Saturday 22 October 2016

Periwinkle

This is about the naming of living things. It is a theme on The Blob. If you haven't read Henry Reed's 1942 anti-war poem Naming of Parts "The early bees are assaulting and fumbling the flowers: They call it easing the Spring." You urged to do so NOW, it will take 2 minutes and set you up for the day.

'Periwinkle' is rather a loaded word for me. My father had no siblings and very few cousins because he came from a family of shy breeders.  He had two female cousins, one of whom lived in a magical house on the shores of Lough Derg - right opposite where Dau.II and I had our Swallows and Amazons adventures two years ago - and where, as children, we were trusted to row out into the middle of the lake before the cows were milked.  The other cousin was Periwinkle, a lesbian who lived half-way up a cliff in Glengariff, Co Kerry. We never met this redoubtable lady, not even when we passed through the town on a disastrous caravan holiday in 1970. My father had her in the East Wing of his mind, firmly kept at a distance and not invited to tea.

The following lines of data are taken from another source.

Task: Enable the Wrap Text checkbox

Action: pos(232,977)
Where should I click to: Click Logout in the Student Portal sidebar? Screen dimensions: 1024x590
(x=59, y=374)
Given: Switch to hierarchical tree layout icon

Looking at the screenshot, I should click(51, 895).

After repatriating a buoy to Dunmore East a couple of weeks ago, I dropped into Cheekpoint in the hope of a cup of tea; and I wasn't disappointed. Here's the goss: an mac an tí has gotten his old job back at the oyster farm [prev] down the coast. I think his parents and I agreed that the brutal hard work, the salt-water boils, the chilblains, the scratches, the boots full of water, would do him no harm. At least he wasn't getting hazed and humiliated and treated like an imbecile: the kind of fate that might fall to him working in easier conditions in a factory or office. It's like my girls working in the catering trade with the burns, the heavy-lifting and the smell of cabbage. When you're 20 you have resilience. I don't think we relish the though of our children still doing hard physical labour when they're 40.

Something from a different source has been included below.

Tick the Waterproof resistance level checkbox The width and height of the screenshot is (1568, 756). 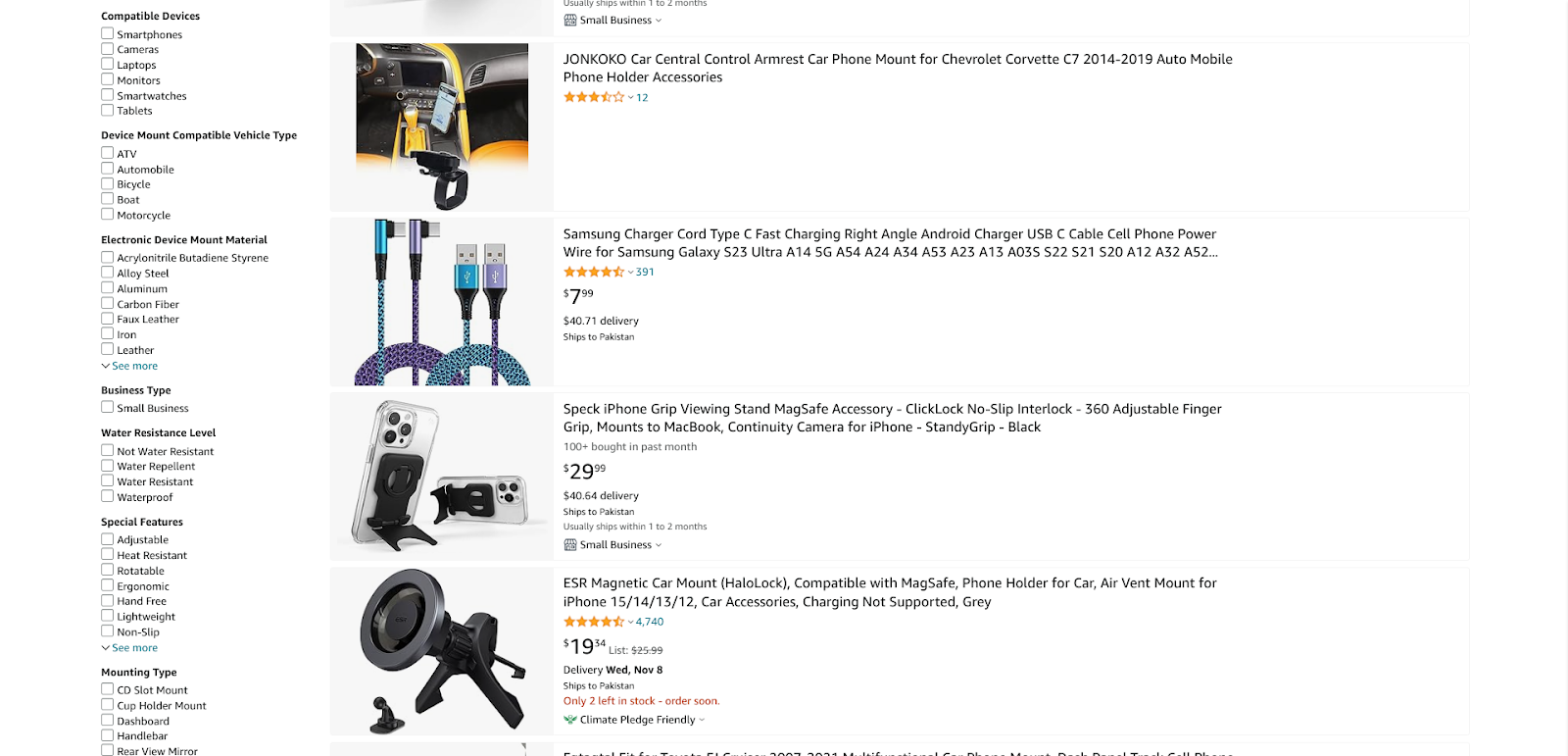click(x=107, y=496)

Apart from the welcome tea, I landed a great story and some information. Oysters Ostrea edulis are farmed in sacks made of heavy duty plastic netting: with small holes for the seed oysters and larger mesh for those ready for market. These bags are secured on benches out in the tideway so that, when the tide is in, the water freely circulates through the bags and the oysters can feast on the plankton. With increasing frequency - probably because of nitrate run-off for farmer's fields up river - the bags get covered with a green fur of algae, inducing a failure of the vital freely circulates parameter of the business. I was told <punchline alert> that some bright spark in the oyster trade had the idea to insert a handful of whelks into each bag so that these would graze on the algae and that would keep the holes clear . . . and diversify the product line, because there is a market [mostly among them foreign johnnies on the continent, of course, but they still pay in €uros] for whelks. That is going the way of Bren Smith and his mixed sea-food farm in Long Island Sound. Down with mono-culture!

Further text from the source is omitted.